→ **Aim of the task**
The number of lines in the records that include "badge" is all you should give.
----- Given records -----
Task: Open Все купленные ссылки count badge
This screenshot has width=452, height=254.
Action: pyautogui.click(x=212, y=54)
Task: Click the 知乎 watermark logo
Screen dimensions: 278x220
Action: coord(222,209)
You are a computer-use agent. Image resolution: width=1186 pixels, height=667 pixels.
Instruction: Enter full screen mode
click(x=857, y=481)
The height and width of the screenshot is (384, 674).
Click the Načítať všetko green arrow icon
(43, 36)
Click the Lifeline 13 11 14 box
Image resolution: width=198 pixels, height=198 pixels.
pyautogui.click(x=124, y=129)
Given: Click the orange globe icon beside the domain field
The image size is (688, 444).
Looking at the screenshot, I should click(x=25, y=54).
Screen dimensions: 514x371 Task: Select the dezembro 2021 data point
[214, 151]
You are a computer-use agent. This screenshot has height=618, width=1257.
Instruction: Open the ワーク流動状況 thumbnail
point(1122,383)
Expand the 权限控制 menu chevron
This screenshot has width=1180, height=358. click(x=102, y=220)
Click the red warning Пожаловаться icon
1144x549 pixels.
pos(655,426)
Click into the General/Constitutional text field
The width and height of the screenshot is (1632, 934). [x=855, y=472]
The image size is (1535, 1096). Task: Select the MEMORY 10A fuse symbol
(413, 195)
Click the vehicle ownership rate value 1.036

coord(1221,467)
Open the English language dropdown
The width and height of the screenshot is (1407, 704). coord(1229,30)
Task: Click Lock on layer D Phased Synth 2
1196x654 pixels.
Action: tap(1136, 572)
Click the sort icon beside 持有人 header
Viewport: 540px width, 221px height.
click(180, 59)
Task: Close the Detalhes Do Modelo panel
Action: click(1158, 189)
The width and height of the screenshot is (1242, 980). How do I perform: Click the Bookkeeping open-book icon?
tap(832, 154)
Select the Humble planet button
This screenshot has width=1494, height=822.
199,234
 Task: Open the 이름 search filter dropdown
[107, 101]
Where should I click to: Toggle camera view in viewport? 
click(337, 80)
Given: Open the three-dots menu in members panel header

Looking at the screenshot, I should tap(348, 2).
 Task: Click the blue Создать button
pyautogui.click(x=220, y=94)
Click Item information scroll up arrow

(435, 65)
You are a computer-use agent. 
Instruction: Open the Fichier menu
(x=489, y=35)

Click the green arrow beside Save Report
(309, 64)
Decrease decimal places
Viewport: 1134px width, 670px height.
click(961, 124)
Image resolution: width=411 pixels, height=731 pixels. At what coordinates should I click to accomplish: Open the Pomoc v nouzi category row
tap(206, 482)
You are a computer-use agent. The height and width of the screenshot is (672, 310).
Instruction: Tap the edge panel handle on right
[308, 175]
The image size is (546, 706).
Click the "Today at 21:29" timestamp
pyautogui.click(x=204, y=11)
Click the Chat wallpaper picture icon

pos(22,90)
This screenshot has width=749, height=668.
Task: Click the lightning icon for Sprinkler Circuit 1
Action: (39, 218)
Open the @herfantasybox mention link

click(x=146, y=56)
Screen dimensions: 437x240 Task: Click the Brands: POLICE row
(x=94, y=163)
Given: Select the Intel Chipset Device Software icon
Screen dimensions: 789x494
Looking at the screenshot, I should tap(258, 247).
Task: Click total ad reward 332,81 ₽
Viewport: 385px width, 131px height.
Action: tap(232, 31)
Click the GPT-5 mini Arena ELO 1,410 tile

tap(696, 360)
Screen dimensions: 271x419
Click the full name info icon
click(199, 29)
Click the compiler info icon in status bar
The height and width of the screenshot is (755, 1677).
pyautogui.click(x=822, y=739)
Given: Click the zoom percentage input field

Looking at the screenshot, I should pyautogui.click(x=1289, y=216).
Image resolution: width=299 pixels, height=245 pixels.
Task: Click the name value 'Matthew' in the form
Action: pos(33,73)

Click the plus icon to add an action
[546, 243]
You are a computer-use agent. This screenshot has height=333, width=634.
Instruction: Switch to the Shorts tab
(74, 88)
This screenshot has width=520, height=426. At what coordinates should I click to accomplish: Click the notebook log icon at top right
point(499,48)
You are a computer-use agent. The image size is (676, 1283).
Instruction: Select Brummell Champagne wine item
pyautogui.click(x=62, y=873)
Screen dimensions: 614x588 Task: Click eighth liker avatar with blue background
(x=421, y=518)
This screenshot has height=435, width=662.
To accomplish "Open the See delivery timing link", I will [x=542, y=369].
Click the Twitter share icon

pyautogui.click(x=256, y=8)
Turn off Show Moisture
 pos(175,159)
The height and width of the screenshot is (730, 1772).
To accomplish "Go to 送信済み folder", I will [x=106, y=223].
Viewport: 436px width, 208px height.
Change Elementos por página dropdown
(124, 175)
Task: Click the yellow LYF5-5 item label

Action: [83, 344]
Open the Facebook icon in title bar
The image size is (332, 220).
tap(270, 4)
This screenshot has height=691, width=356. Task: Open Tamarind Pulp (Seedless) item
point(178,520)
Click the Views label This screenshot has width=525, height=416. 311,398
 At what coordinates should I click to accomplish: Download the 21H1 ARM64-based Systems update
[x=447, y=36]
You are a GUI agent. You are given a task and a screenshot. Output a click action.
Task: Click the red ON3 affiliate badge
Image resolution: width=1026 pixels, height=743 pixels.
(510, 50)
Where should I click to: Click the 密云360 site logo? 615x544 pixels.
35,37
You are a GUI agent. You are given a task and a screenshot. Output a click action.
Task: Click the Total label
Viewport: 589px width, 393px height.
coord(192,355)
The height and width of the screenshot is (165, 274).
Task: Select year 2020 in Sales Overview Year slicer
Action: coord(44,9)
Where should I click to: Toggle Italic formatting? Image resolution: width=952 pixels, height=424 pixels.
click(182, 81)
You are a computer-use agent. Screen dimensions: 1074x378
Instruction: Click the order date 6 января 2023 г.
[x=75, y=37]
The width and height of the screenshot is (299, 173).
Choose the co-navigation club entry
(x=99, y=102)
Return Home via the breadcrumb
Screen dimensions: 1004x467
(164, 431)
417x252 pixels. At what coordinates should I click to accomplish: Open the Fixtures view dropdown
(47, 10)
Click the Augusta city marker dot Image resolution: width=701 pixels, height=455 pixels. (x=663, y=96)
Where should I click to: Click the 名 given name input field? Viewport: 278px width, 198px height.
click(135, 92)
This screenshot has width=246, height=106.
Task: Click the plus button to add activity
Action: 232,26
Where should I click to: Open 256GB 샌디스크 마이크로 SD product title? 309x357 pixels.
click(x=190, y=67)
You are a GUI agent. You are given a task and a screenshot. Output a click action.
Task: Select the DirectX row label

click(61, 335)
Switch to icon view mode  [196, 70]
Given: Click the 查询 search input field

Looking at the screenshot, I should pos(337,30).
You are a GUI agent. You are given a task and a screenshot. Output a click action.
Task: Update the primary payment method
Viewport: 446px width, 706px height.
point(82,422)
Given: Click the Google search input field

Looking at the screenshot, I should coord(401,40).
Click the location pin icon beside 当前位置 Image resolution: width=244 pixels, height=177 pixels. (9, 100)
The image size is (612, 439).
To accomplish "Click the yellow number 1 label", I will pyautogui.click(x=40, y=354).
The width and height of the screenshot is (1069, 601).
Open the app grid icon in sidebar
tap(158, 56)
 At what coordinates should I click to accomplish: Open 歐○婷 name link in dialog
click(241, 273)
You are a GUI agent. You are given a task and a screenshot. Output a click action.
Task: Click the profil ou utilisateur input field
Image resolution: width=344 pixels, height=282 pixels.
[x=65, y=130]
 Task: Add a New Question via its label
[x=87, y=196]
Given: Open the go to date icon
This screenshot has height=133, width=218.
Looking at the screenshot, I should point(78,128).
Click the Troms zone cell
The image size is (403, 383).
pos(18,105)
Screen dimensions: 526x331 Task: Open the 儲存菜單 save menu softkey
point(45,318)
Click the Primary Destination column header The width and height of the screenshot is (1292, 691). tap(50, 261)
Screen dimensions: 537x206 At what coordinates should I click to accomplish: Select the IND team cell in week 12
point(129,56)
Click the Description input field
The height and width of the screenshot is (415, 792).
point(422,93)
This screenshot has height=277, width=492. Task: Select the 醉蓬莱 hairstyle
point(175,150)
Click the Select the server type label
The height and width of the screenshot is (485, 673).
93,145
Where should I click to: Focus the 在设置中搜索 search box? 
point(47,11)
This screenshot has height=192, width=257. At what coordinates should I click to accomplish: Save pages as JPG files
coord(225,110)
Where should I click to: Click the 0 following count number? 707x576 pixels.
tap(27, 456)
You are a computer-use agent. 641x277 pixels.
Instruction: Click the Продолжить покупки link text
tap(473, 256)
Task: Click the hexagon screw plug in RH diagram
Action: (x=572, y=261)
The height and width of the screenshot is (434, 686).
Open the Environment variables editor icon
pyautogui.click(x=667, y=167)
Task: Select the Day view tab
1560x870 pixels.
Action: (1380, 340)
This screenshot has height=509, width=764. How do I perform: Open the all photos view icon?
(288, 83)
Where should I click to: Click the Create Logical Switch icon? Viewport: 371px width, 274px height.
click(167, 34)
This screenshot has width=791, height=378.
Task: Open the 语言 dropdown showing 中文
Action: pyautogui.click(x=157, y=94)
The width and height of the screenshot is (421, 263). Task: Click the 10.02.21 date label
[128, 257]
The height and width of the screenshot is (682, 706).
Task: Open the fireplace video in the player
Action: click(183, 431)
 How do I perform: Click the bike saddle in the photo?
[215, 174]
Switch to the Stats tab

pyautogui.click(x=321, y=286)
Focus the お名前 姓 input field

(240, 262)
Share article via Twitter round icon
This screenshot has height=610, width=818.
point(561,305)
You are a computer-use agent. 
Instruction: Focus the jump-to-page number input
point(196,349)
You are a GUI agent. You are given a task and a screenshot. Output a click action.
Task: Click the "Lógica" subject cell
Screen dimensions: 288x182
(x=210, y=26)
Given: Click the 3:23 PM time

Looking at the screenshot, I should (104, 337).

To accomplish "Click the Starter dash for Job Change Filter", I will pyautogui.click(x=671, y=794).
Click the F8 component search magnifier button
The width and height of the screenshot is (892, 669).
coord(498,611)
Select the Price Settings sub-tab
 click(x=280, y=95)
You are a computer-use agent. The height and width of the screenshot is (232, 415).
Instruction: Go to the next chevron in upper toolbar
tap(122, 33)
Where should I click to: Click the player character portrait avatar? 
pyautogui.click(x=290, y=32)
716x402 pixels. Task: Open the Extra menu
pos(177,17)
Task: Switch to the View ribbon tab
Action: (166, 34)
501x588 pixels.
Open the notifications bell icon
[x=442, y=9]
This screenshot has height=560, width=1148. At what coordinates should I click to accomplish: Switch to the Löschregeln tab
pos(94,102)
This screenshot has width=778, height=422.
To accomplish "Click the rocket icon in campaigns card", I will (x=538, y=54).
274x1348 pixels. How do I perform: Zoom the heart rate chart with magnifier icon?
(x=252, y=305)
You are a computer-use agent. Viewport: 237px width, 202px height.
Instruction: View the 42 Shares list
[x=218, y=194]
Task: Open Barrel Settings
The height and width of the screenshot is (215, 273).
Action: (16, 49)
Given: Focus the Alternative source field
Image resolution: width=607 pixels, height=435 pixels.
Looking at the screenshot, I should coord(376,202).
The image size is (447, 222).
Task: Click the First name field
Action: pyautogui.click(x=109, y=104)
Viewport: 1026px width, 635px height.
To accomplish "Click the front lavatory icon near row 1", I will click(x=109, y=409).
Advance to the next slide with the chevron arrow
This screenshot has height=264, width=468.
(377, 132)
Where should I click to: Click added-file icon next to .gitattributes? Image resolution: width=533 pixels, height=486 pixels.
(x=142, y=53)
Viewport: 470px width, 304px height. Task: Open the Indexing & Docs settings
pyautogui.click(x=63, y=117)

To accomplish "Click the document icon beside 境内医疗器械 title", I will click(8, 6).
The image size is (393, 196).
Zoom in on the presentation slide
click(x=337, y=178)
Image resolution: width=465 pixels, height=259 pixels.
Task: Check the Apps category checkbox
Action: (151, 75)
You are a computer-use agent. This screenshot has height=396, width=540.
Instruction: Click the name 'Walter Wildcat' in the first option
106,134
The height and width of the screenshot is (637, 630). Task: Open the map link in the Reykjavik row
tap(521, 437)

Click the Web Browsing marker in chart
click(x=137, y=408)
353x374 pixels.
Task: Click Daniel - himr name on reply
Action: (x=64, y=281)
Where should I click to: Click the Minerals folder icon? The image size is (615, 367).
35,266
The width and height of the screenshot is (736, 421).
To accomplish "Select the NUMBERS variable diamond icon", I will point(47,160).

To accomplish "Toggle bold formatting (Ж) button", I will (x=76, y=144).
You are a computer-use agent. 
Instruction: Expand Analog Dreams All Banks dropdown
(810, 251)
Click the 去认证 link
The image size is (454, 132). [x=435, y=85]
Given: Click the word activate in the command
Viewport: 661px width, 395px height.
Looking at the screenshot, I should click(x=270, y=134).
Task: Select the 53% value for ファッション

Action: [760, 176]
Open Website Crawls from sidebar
-----
→ **Expected output**
2